OPEC would not be able to replace
Iran’s oil production if supplies were halted in case of a war
with Israel or the United States, the oil cartel’s chief has said.
Iran to hike output
Iran assures the world public
that it will soon hike its oil export. In Tehran, Iranian Oil
Minister Gholam-Hossein Nozari said Iran will raise oil export to
3.5 million barrels a day by end-March 2010, Iran’s satellite
Press TV reported Friday.
“Iran’s oil export level will
be raised to 3.5 million barrels a day from the current 2.4 million
barrels a day by the end of the current development plan,” Nozari
told reporters Thursday, as he denied an allegation that the country
will not be able to export oil because of high internal consumption.

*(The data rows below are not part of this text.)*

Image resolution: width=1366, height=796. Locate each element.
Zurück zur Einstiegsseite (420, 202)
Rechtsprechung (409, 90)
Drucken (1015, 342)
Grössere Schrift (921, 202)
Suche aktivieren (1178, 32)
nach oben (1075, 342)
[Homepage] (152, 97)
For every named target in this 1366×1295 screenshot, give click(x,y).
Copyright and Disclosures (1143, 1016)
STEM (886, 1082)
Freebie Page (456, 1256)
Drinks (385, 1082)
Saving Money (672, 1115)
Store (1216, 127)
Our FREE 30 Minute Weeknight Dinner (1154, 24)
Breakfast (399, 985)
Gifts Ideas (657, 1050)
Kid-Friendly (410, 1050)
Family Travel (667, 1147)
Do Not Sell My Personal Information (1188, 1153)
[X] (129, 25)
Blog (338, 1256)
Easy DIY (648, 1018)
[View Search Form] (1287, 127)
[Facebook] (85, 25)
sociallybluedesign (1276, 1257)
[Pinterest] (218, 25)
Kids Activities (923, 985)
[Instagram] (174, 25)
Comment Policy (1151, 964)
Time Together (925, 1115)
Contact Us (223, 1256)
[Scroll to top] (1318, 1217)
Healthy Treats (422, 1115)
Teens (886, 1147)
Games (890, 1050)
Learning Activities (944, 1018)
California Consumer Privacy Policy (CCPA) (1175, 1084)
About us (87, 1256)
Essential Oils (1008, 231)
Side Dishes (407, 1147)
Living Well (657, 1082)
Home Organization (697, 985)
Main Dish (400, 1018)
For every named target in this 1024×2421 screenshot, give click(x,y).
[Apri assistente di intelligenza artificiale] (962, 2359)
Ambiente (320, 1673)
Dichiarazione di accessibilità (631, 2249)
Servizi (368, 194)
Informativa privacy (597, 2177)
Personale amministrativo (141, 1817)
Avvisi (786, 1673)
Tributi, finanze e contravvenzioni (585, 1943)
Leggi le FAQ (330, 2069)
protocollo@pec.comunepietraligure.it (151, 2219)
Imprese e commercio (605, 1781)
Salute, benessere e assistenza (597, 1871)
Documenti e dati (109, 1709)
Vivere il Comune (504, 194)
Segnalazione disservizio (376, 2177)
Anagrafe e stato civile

Asked about the recent decision
by OPEC to keep the current production level, Nozari said the market
is supplied with enough crude, but consumers should increase
investment in the producer countries to help them boost oil
production.
Iran earlier announced in May
that it would boost the oil output to 4.3 million barrels per day by
end-March 2009.
But OPEC has cut its estimate for
world crude demand over the next two decades, predicting that high
prices would compel consumer countries to be more efficient in their
use of the precious commodity.
2009 outlook
Meanwhile, the International
Energy Agency has forecast that tension on oil markets was set to
ease early next year, amid an economic slowdown in the United
States.
The price of oil set a record
high above $146 per barrel on July 3 owing to falling reserves of US
crude, simmering tensions over Iran and a weak dollar, traders said.
Record oil prices have sparked
protests worldwide as people struggle to cope with the ramped up
costs of petrol, jet fuel and domestic electricity and gas.